§ WHAT YOU SHOULD DO: Reproduce verbatim the portion of the article on data secrecy in science that begins with the words "What went wrong?" and stops after "findings were based.".

§ SOURCE TEXT:
------------------------

Science’s data secrecy problem
In 2006, amid growing skepticism about the reliability of psychology studies, a group of researchers decided to figure out just how solidly grounded those studies were. They looked at 141 major psychology papers and emailed their authors to request the original data.
Four hundred emails and six months later, they’d received the data for only a quarter of those studies. The rest were unavailable. And so, instead of the question they’d set out to answer, they wrote a different article—titled, pointedly, “The poor availability of psychological research data for reanalysis.”
What went wrong? Given how important data is in scientific research, and how much of it is publicly funded, one might think research data is easily available for examination – for other researchers to kick the tires, so to speak. But actually, only a small minority of papers are published with the data available.
Those psych researchers in 2006 aren’t the only team to encounter such frustration. In 2009, a group looking at studies related to modeling in cancer, malaria, and other diseases found only 20 percent of datasets could be accessed. Other researchers who looked specifically at high-impact studies— those published in the most prestigious journals—found that only 10 percent of publications contained the raw data on which their findings were based.
This might come as a surprise. The entire scientific enterprise is, in theory, built on sharing data – it’s how researchers convince skeptics, how they pressure-test one another’s theories. Unlike the secretive world of private-sector invention, science is largely funded with federal or nonprofit money, adding a public-interest component to the basic scientific principle of transparency.

------------------------

§ RECORDED INFORMATION:
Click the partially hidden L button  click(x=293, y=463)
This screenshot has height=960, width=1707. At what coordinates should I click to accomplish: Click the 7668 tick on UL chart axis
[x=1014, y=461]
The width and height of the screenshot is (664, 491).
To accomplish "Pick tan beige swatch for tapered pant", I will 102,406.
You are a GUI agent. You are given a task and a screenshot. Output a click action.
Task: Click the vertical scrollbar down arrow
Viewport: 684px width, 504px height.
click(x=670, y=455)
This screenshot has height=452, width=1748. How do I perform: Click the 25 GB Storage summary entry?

------------------------

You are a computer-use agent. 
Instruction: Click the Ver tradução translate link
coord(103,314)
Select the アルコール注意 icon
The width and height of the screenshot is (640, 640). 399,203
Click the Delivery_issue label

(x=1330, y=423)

------------------------

§ YOUR RESPONSE:
What went wrong? Given how important data is in scientific research, and how much of it is publicly funded, one might think research data is easily available for examination – for other researchers to kick the tires, so to speak. But actually, only a small minority of papers are published with the data available.
Those psych researchers in 2006 aren’t the only team to encounter such frustration. In 2009, a group looking at studies related to modeling in cancer, malaria, and other diseases found only 20 percent of datasets could be accessed. Other researchers who looked specifically at high-impact studies— those published in the most prestigious journals—found that only 10 percent of publications contained the raw data on which their findings were based.